ASSIGNMENT - Keeping every word in place, write out the entries that come next.

DATA -
__________________________________________________

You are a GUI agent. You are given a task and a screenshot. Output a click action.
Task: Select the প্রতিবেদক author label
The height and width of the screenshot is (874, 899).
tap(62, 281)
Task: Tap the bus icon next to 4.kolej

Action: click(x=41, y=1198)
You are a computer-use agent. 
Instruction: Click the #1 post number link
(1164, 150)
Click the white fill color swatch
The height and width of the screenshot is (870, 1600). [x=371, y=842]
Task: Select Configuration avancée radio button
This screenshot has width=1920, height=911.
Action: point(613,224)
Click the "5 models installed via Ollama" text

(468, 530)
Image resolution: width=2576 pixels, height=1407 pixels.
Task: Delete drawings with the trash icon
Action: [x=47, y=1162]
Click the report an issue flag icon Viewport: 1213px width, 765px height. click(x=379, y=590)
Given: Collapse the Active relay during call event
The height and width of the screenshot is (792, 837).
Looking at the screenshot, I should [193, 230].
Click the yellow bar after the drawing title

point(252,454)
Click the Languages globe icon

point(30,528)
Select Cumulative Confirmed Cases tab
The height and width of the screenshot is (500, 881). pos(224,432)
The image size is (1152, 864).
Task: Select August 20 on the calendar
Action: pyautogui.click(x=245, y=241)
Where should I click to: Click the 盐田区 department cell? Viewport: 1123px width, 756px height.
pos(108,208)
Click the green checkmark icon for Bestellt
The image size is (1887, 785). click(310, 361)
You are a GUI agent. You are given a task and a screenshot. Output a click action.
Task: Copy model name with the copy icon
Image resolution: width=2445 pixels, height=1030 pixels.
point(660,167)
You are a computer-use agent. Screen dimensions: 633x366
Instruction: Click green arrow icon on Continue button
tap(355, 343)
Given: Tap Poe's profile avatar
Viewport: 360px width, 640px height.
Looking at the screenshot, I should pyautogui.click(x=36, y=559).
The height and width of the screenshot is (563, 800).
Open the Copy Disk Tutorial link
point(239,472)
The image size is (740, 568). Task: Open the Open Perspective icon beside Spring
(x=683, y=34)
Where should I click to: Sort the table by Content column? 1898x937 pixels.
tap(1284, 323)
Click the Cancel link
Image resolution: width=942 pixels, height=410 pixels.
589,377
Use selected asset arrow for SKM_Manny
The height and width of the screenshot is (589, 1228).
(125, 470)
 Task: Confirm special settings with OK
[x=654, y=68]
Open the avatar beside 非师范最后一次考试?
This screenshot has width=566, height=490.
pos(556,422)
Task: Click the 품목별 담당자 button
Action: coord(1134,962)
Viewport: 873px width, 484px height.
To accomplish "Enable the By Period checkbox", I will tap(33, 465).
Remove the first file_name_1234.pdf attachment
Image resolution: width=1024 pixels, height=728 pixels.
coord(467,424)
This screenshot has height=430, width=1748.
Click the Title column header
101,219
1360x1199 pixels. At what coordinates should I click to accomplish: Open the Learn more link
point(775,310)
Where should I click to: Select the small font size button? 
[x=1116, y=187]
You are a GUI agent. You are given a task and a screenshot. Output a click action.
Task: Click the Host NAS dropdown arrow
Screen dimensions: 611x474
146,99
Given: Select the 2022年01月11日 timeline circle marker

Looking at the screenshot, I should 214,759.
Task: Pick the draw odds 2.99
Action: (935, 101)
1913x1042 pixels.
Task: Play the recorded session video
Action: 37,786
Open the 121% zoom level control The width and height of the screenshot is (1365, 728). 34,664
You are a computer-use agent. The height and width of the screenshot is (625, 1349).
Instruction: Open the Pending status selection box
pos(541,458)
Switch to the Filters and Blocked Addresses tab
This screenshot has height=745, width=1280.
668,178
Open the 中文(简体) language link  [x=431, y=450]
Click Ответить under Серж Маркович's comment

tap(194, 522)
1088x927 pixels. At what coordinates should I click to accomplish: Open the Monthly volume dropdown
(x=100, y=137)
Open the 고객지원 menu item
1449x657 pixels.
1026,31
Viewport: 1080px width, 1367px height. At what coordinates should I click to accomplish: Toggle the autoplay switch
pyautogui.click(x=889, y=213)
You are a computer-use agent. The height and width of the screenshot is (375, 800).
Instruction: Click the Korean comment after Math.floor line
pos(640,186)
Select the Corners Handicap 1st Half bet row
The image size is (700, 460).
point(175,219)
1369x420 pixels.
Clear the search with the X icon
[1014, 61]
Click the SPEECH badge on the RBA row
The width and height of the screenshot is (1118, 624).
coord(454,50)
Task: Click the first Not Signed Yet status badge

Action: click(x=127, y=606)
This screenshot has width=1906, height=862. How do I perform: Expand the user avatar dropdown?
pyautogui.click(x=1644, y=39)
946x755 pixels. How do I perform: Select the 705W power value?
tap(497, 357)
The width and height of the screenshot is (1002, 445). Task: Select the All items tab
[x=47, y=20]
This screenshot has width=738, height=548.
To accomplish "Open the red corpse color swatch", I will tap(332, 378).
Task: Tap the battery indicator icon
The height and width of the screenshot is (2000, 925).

__________________________________________________

WRITTEN REPLY -
You are a GUI agent. You are given a task and a screenshot. Output a click action.
Task: Select the প্রতিবেদক author label
The height and width of the screenshot is (874, 899).
tap(62, 281)
Task: Tap the bus icon next to 4.kolej

Action: click(x=41, y=1198)
You are a computer-use agent. 
Instruction: Click the #1 post number link
(1164, 150)
Click the white fill color swatch
The height and width of the screenshot is (870, 1600). [x=371, y=842]
Task: Select Configuration avancée radio button
This screenshot has width=1920, height=911.
Action: point(613,224)
Click the "5 models installed via Ollama" text

(468, 530)
Image resolution: width=2576 pixels, height=1407 pixels.
Task: Delete drawings with the trash icon
Action: [x=47, y=1162]
Click the report an issue flag icon Viewport: 1213px width, 765px height. click(x=379, y=590)
Given: Collapse the Active relay during call event
The height and width of the screenshot is (792, 837).
Looking at the screenshot, I should [193, 230].
Click the yellow bar after the drawing title

point(252,454)
Click the Languages globe icon

point(30,528)
Select Cumulative Confirmed Cases tab
The height and width of the screenshot is (500, 881). pos(224,432)
The image size is (1152, 864).
Task: Select August 20 on the calendar
Action: pyautogui.click(x=245, y=241)
Where should I click to: Click the 盐田区 department cell? Viewport: 1123px width, 756px height.
pos(108,208)
Click the green checkmark icon for Bestellt
The image size is (1887, 785). click(310, 361)
You are a GUI agent. You are given a task and a screenshot. Output a click action.
Task: Copy model name with the copy icon
Image resolution: width=2445 pixels, height=1030 pixels.
point(660,167)
You are a computer-use agent. Screen dimensions: 633x366
Instruction: Click green arrow icon on Continue button
tap(355, 343)
Given: Tap Poe's profile avatar
Viewport: 360px width, 640px height.
Looking at the screenshot, I should pyautogui.click(x=36, y=559).
The height and width of the screenshot is (563, 800).
Open the Copy Disk Tutorial link
point(239,472)
The image size is (740, 568). Task: Open the Open Perspective icon beside Spring
(x=683, y=34)
Where should I click to: Sort the table by Content column? 1898x937 pixels.
tap(1284, 323)
Click the Cancel link
Image resolution: width=942 pixels, height=410 pixels.
589,377
Use selected asset arrow for SKM_Manny
The height and width of the screenshot is (589, 1228).
(125, 470)
 Task: Confirm special settings with OK
[x=654, y=68]
Open the avatar beside 非师范最后一次考试?
This screenshot has width=566, height=490.
pos(556,422)
Task: Click the 품목별 담당자 button
Action: coord(1134,962)
Viewport: 873px width, 484px height.
To accomplish "Enable the By Period checkbox", I will tap(33, 465).
Remove the first file_name_1234.pdf attachment
Image resolution: width=1024 pixels, height=728 pixels.
coord(467,424)
This screenshot has height=430, width=1748.
Click the Title column header
101,219
1360x1199 pixels. At what coordinates should I click to accomplish: Open the Learn more link
point(775,310)
Where should I click to: Select the small font size button? 
[x=1116, y=187]
You are a GUI agent. You are given a task and a screenshot. Output a click action.
Task: Click the Host NAS dropdown arrow
Screen dimensions: 611x474
146,99
Given: Select the 2022年01月11日 timeline circle marker

Looking at the screenshot, I should 214,759.
Task: Pick the draw odds 2.99
Action: (935, 101)
1913x1042 pixels.
Task: Play the recorded session video
Action: 37,786
Open the 121% zoom level control The width and height of the screenshot is (1365, 728). 34,664
You are a computer-use agent. The height and width of the screenshot is (625, 1349).
Instruction: Open the Pending status selection box
pos(541,458)
Switch to the Filters and Blocked Addresses tab
This screenshot has height=745, width=1280.
668,178
Open the 中文(简体) language link  [x=431, y=450]
Click Ответить under Серж Маркович's comment

tap(194, 522)
1088x927 pixels. At what coordinates should I click to accomplish: Open the Monthly volume dropdown
(x=100, y=137)
Open the 고객지원 menu item
1449x657 pixels.
1026,31
Viewport: 1080px width, 1367px height. At what coordinates should I click to accomplish: Toggle the autoplay switch
pyautogui.click(x=889, y=213)
You are a computer-use agent. The height and width of the screenshot is (375, 800).
Instruction: Click the Korean comment after Math.floor line
pos(640,186)
Select the Corners Handicap 1st Half bet row
The image size is (700, 460).
point(175,219)
1369x420 pixels.
Clear the search with the X icon
[1014, 61]
Click the SPEECH badge on the RBA row
The width and height of the screenshot is (1118, 624).
coord(454,50)
Task: Click the first Not Signed Yet status badge

Action: click(x=127, y=606)
This screenshot has width=1906, height=862. How do I perform: Expand the user avatar dropdown?
pyautogui.click(x=1644, y=39)
946x755 pixels. How do I perform: Select the 705W power value?
tap(497, 357)
The width and height of the screenshot is (1002, 445). Task: Select the All items tab
[x=47, y=20]
This screenshot has width=738, height=548.
To accomplish "Open the red corpse color swatch", I will tap(332, 378).
Task: Tap the battery indicator icon
The height and width of the screenshot is (2000, 925).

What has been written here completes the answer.